One night his family plays the game Taboo. The score isn’t important to them. Armando’s mother mainly stays silent anyway. This time Armando draws the word tower. The taboo words eliminate most of the clues he would use, so he starts out with “It’s tall, straight, and long,” and before he says another word his mother shouts “Penis!” Armando, his father, and his sister freeze for an instant, dumbfounded, and then his mother laughs, and laughs again, and her giggles swell into full-throttle, full-belly roars. The implausible sound fills the room, and she sits up and doubles over, grabbing at her belly.

“Penis,” she says, and her eyes water and she laughs and hoots and snorts uncontrollably, and Armando’s sister and he laugh, and his father wipes at his eyes, and his mother keeps saying “Penis” and busting up and grabbing at her stomach, and she can’t stop herself and they don’t want her to stop, and she roars then says, “It hurts. It hurts,” and she grabs her body, and all of them know she’s in pain, but she keeps laughing.

“It hurts,” she says, and her cheeks are wet with tears, and she presses her hands to her midsection.

“Stop,” she says. “Stop it.” But she can’t stop, and she laugh-speaks “Help,” but it takes them a while to understand, so his mother says, “Help me,” and his father rises and goes to her. He places his hands on her stomach and asks, “Here?”

“Yes,” she says, her laughter swiftly shifting to groans. “Press.” Armando’s father presses his hands and they sink into her scarred belly. His mother brings her hands to her face and wipes at her cheeks.

“Harder,” she says, so his father presses further in, and she moans and clenches her hands. When his mother calms down, his father helps her recline on the couch, easing her head down onto her favorite red pillow. With their bedtime near, Armando and his sister pick up the word cards and put the game away. His mother’s laughter still wafts in the room. They kiss their mother’s forehead and say good night. They walk down the short hallway together.

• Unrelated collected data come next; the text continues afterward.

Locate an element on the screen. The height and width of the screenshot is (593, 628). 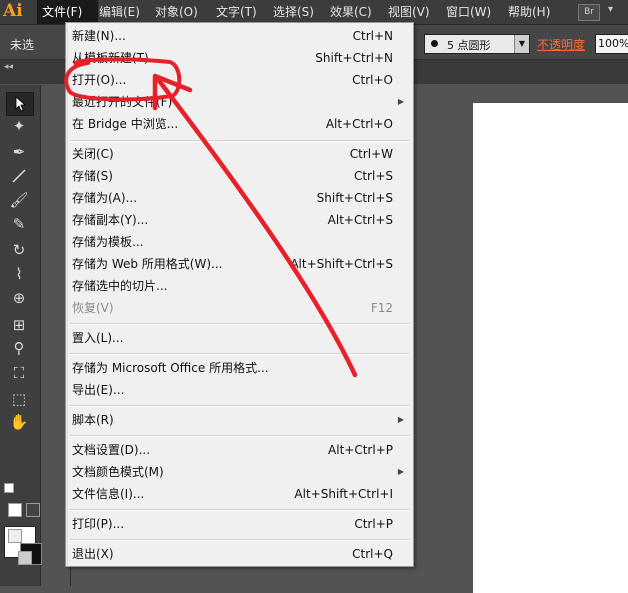
menu-item-shortcut: Alt+Shift+Ctrl+S is located at coordinates (342, 264).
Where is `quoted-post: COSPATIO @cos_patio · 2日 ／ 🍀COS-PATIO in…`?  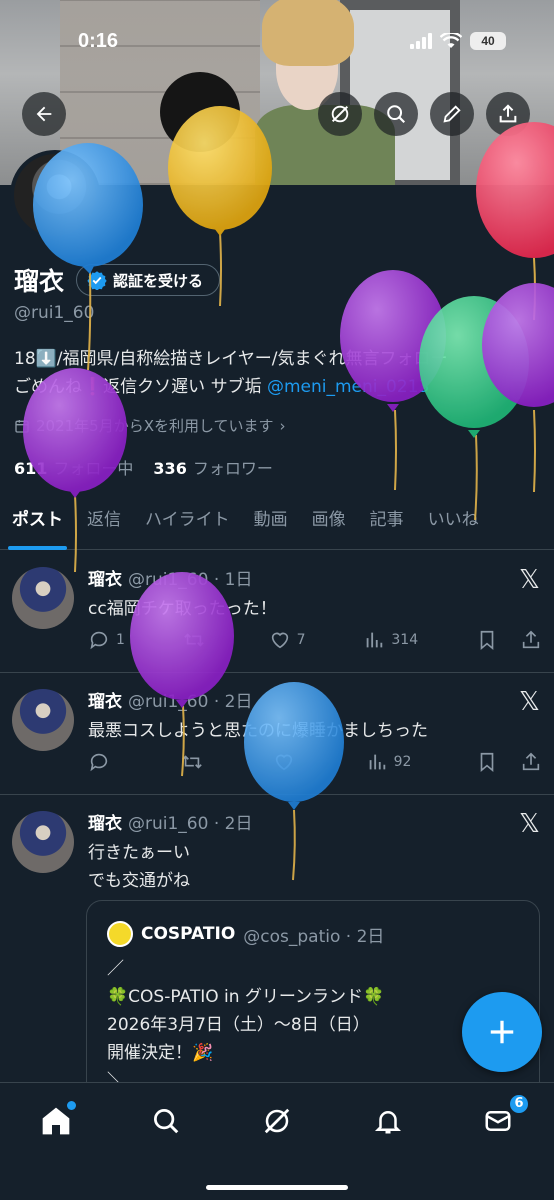
quoted-post: COSPATIO @cos_patio · 2日 ／ 🍀COS-PATIO in… is located at coordinates (313, 1000).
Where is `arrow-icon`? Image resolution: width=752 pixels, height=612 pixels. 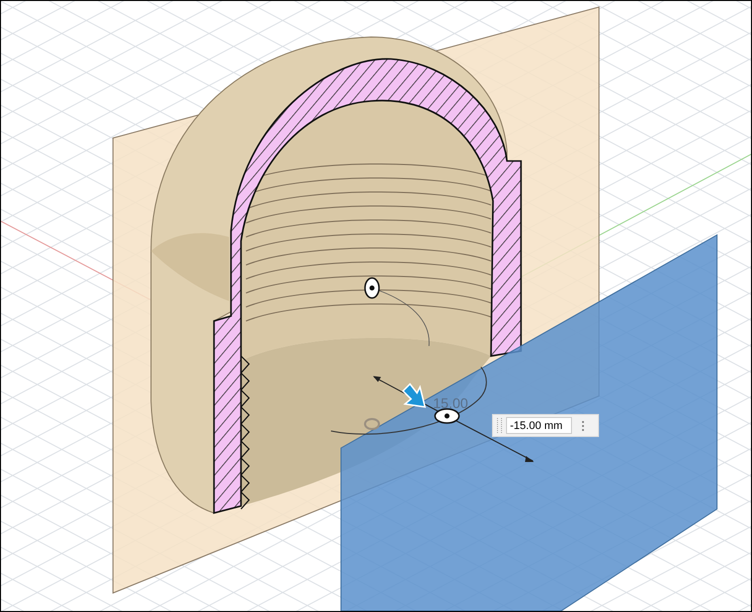 arrow-icon is located at coordinates (414, 395).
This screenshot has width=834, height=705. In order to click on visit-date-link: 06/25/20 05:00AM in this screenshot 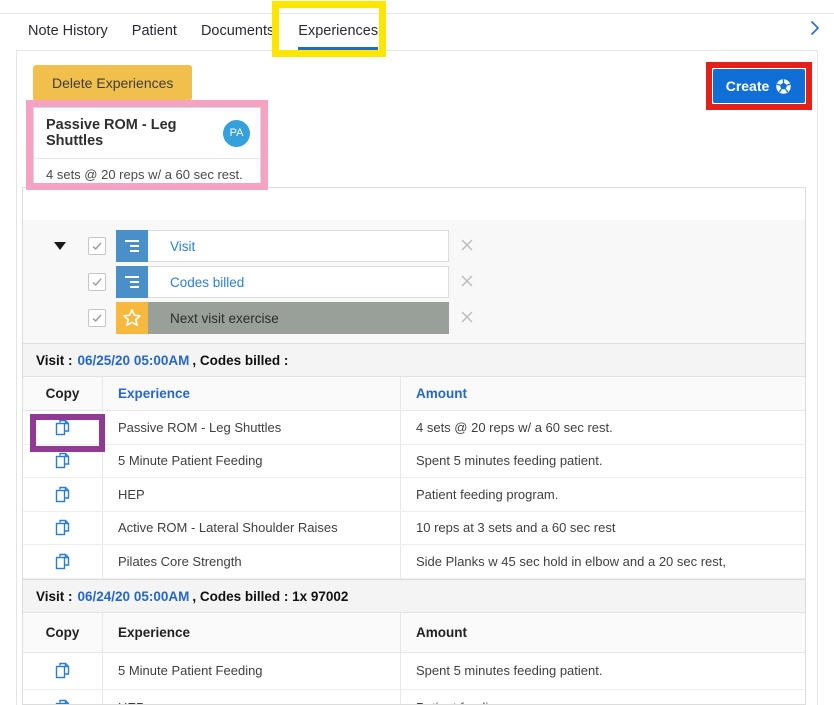, I will do `click(134, 360)`.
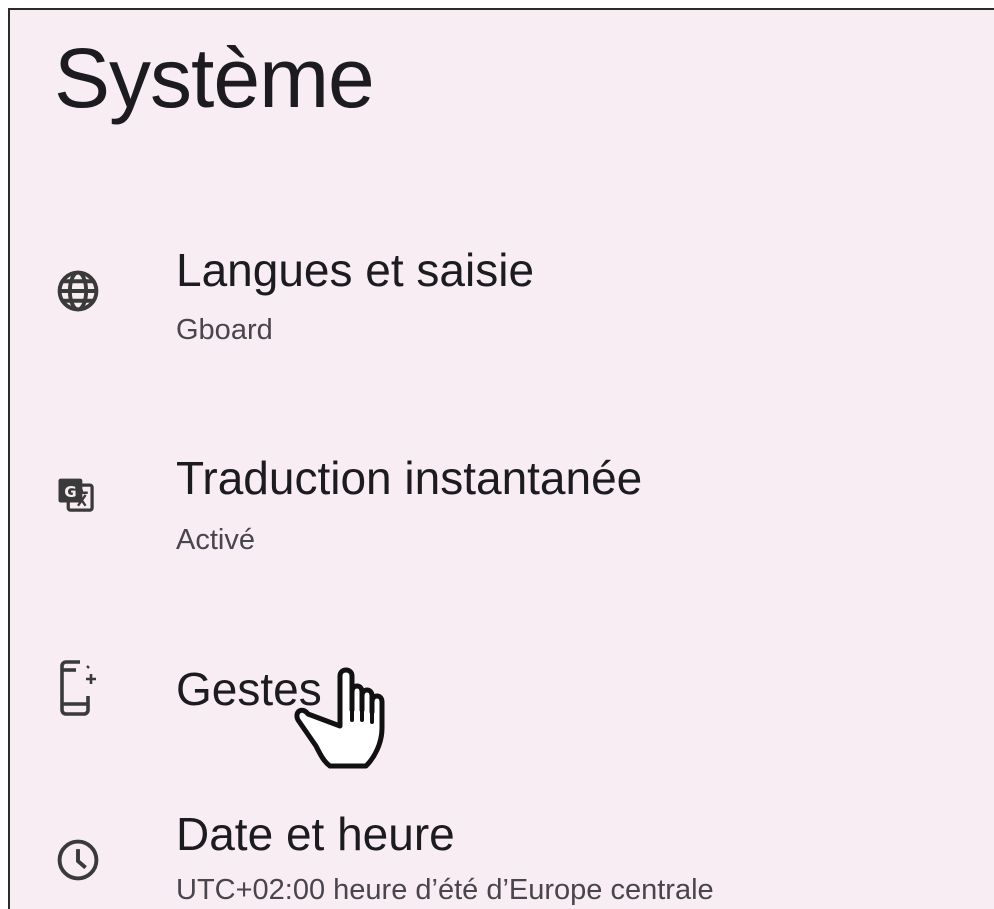  Describe the element at coordinates (249, 689) in the screenshot. I see `settings-item-label: Gestes` at that location.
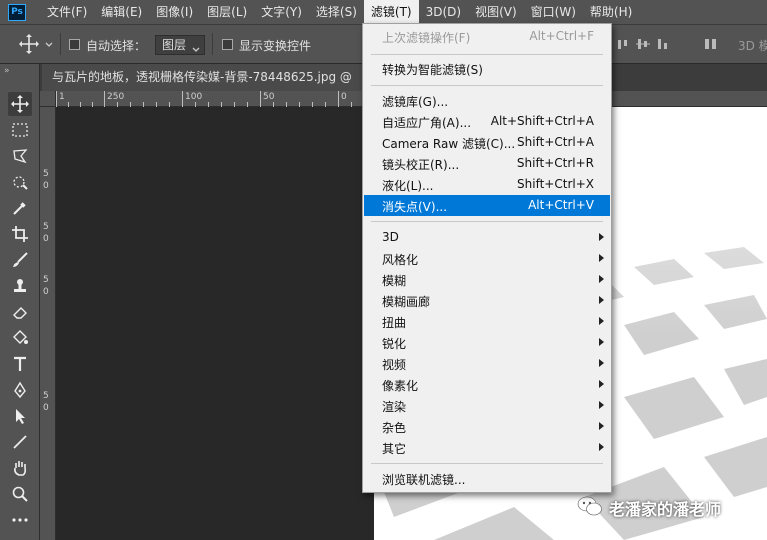 Image resolution: width=767 pixels, height=540 pixels. What do you see at coordinates (174, 45) in the screenshot?
I see `dropdown-value: 图层` at bounding box center [174, 45].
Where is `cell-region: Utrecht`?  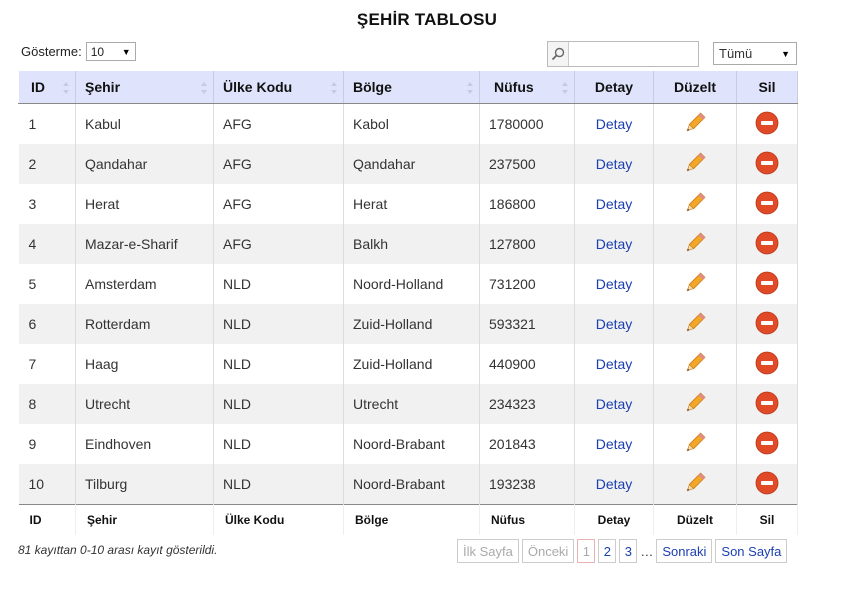 cell-region: Utrecht is located at coordinates (412, 404).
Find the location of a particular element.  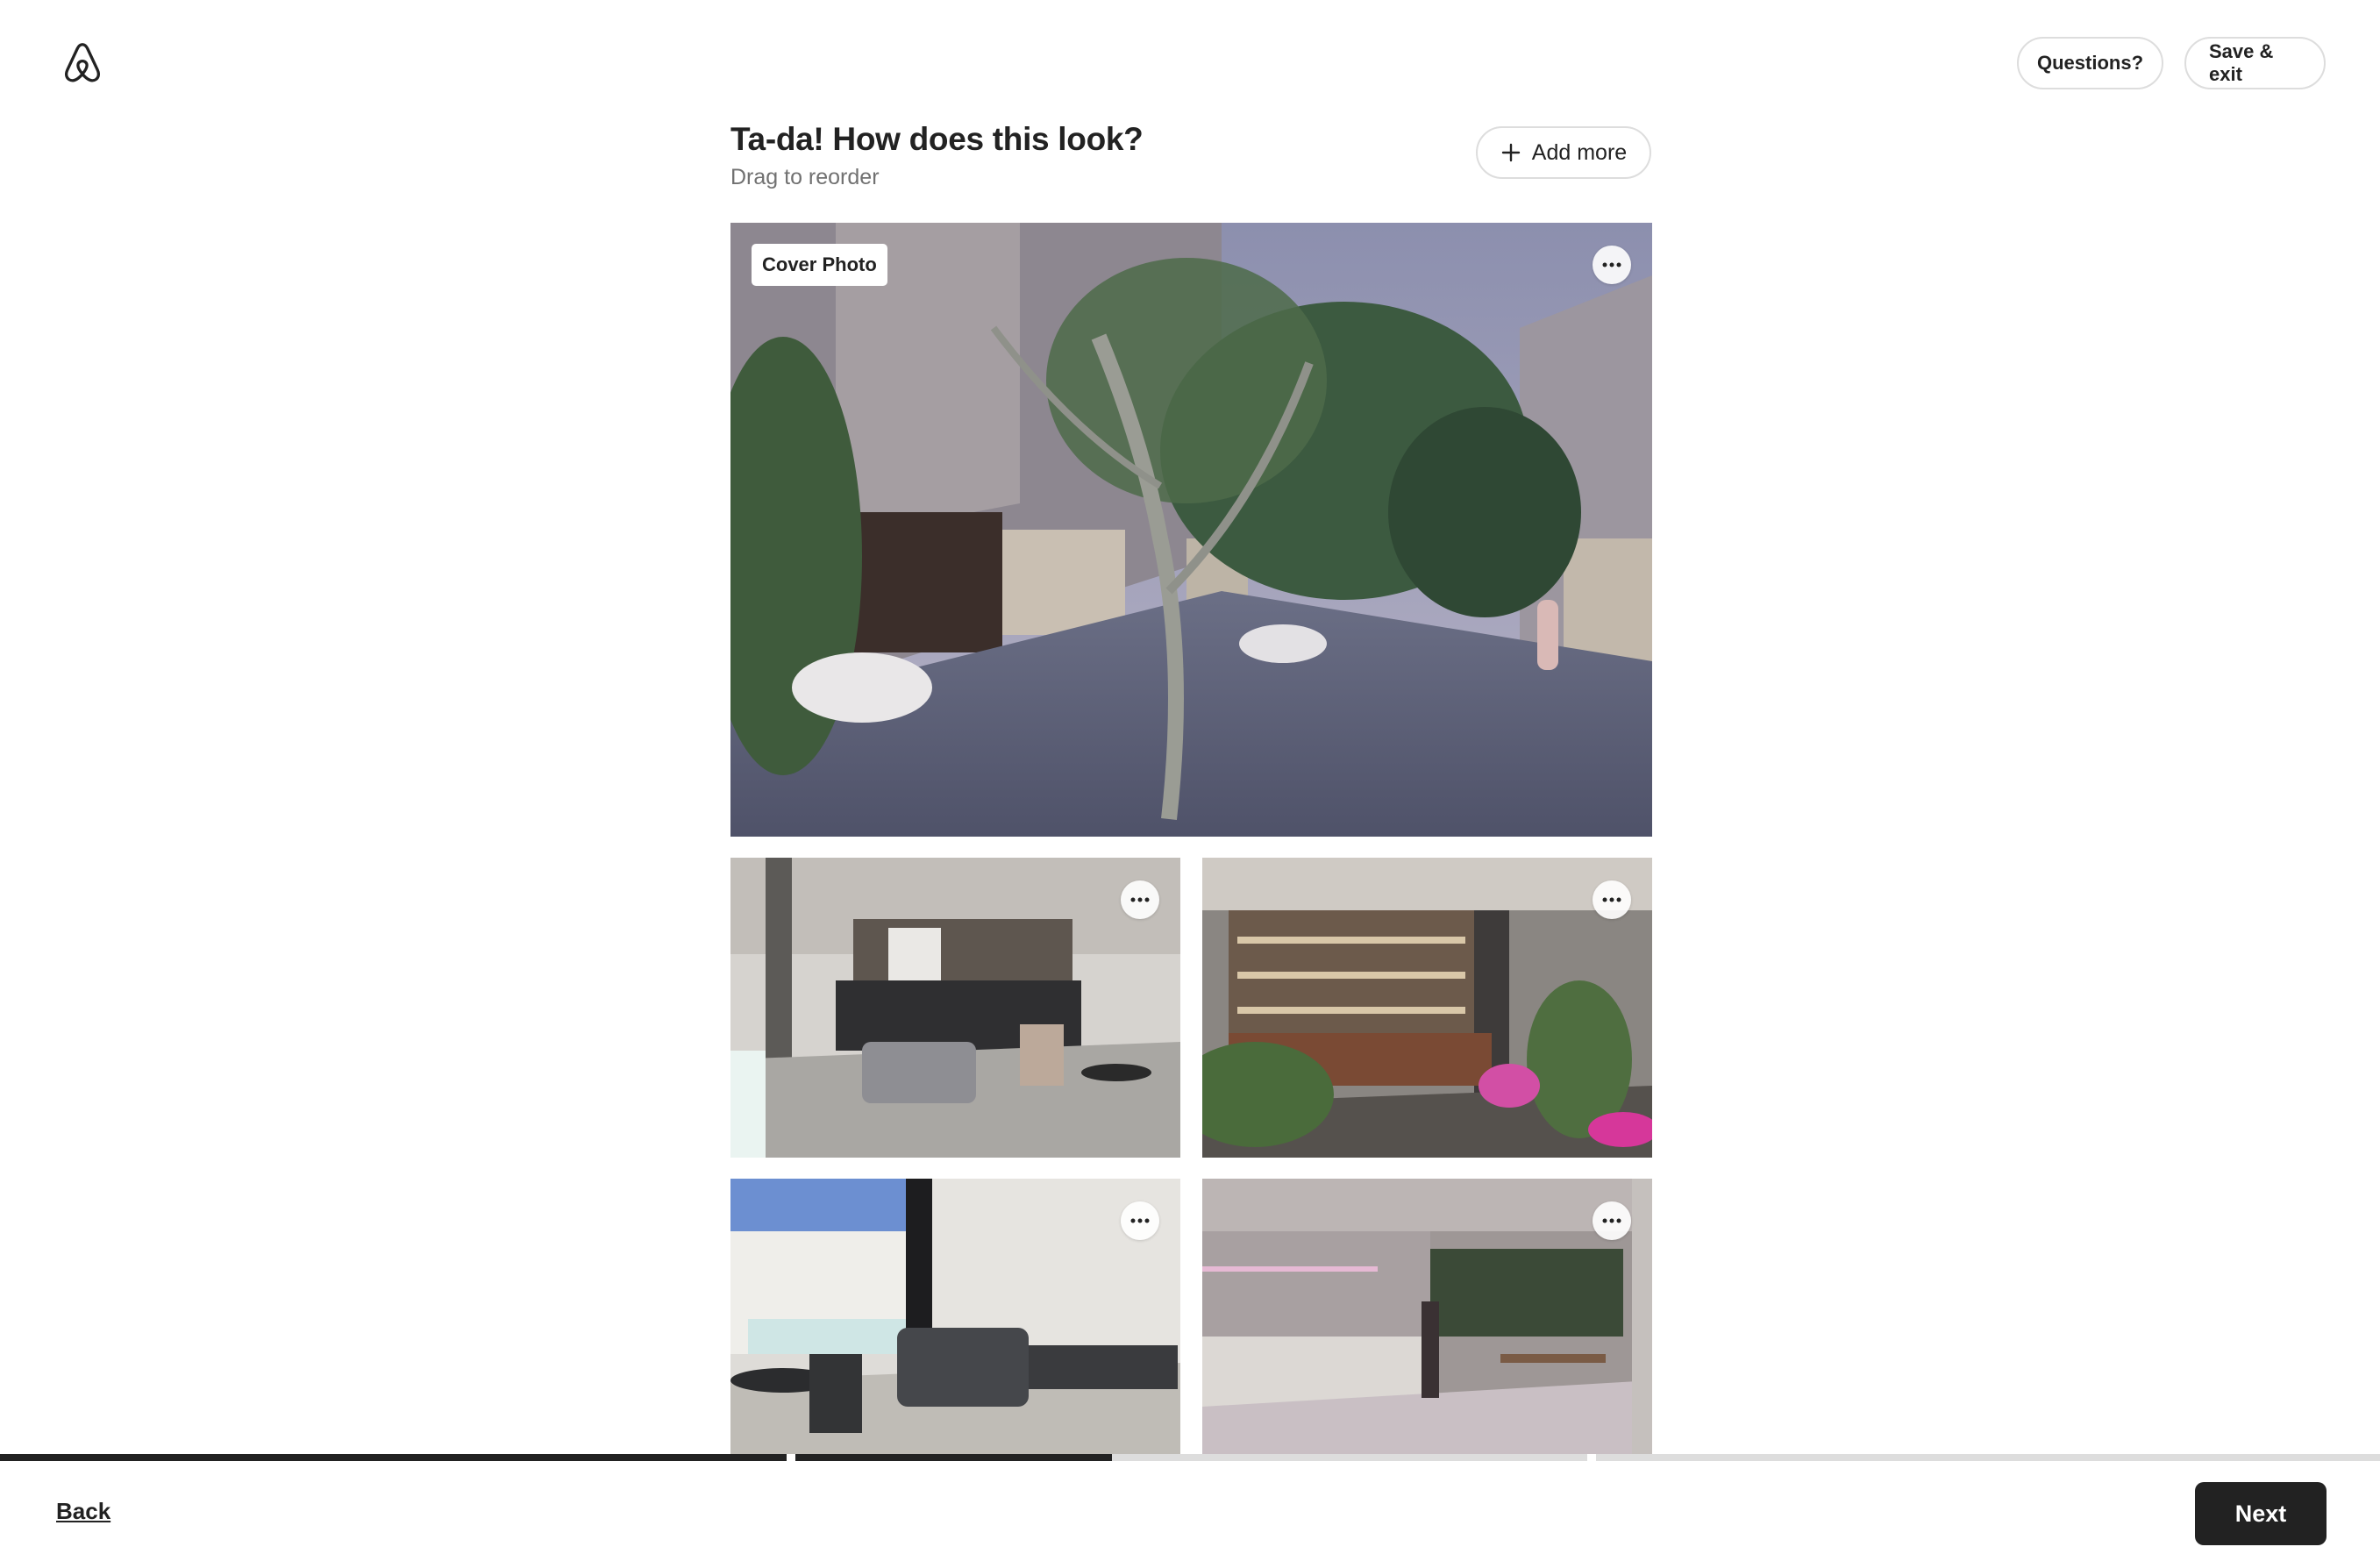

bar-lounge-image is located at coordinates (1427, 1008).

“Mom’s okay,” his sister says. “She’s getting better.”

“Yes,” he says.

“What was the secret word?” she asks.

“Tower,” he says.

“Tower,” she repeats, then pauses. “But you said ‘long.’ That doesn’t make sense. A tower isn’t long. You should have said, ‘ blank of power.’ She would’ve gotten it.” She shakes her head and turns and walks away.

One morning, after another week of his mother’s slow sink into the couch, soundless, his father comes into his room while Armando readies for school.

“She wants you to play,” he says. “It’s no big deal. Relax. But please. She’s asking for you.”

“Dad.”

“Just do it. It’s okay. I know what you’re going to say. Please.”

Armando brings his fingers to his lips and his insides evaporate. He visualizes his blind instructor, his words: “No. Again. No. Again. Are you trying? Have you practiced?” His trombone has been untouched for weeks, and he hasn’t progressed past basic scales and simple kids’ songs.